━━━━━ STORED DATA
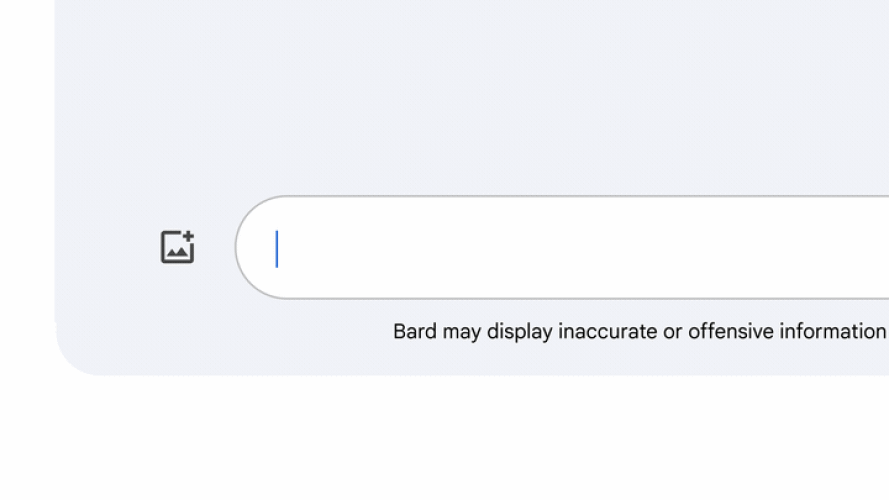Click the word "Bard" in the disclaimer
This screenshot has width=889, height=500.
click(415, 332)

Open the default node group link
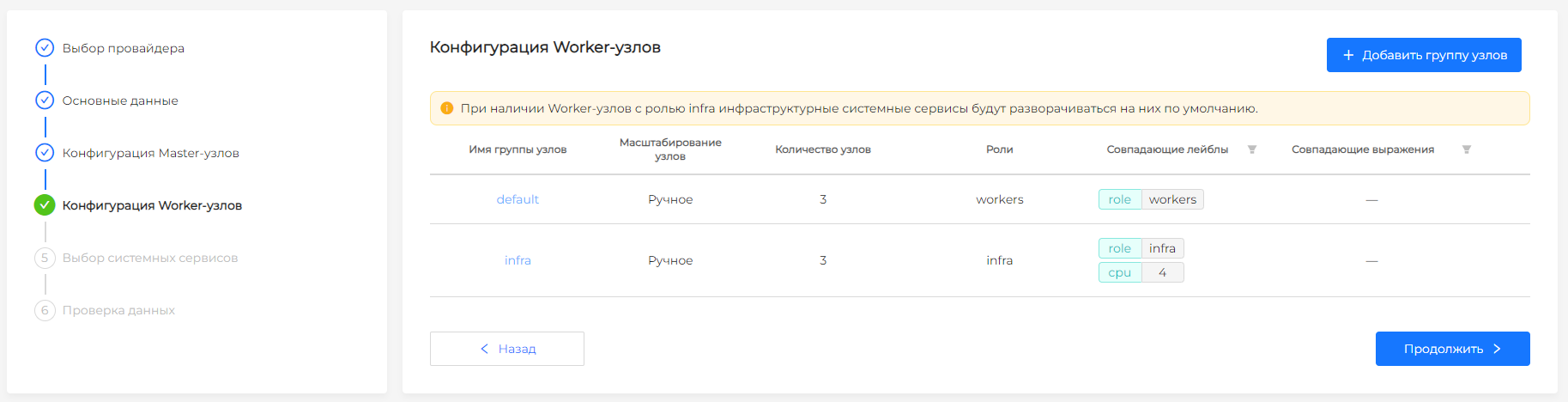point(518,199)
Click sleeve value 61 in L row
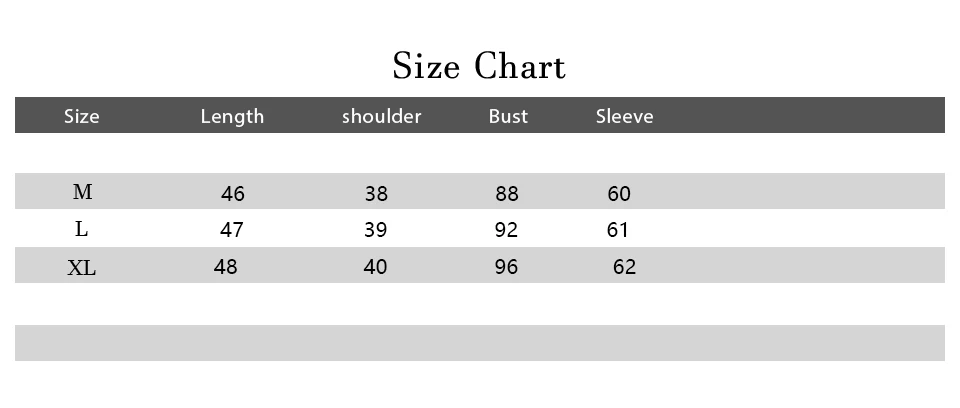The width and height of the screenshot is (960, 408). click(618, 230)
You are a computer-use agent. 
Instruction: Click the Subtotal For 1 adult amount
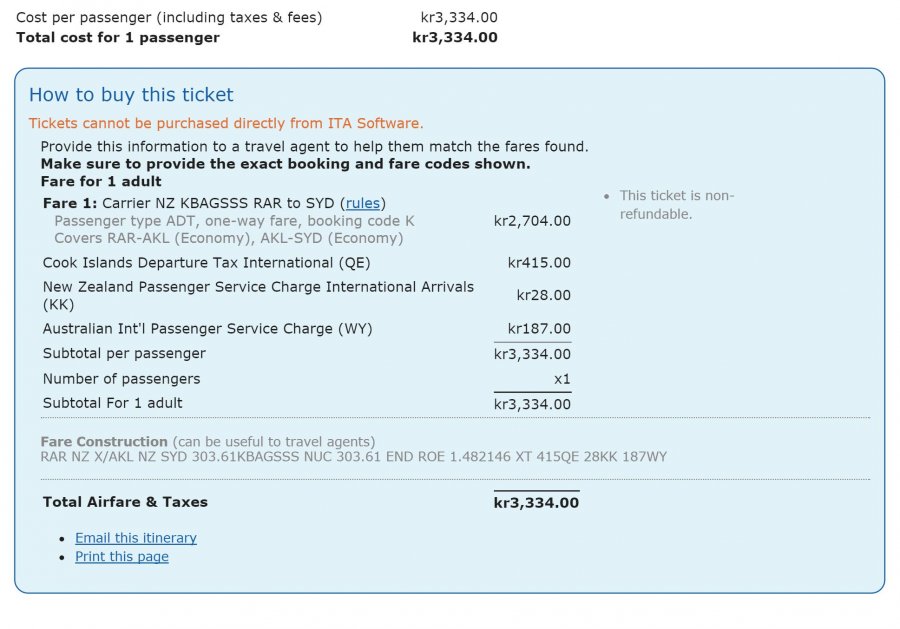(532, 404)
━━━━━━━━━━
- WHAT TO WORK ON -
Only the lines from the line that contains "Click sleeve value 61 in L row" through the end of the entries are to be written out, exactly and without pictures, both ends included.

- REPLY TO THE EXERCISE -
Click sleeve value 61 in L row
The width and height of the screenshot is (960, 408). click(618, 230)
You are a computer-use agent. 
Instruction: Click the Subtotal For 1 adult amount
(532, 404)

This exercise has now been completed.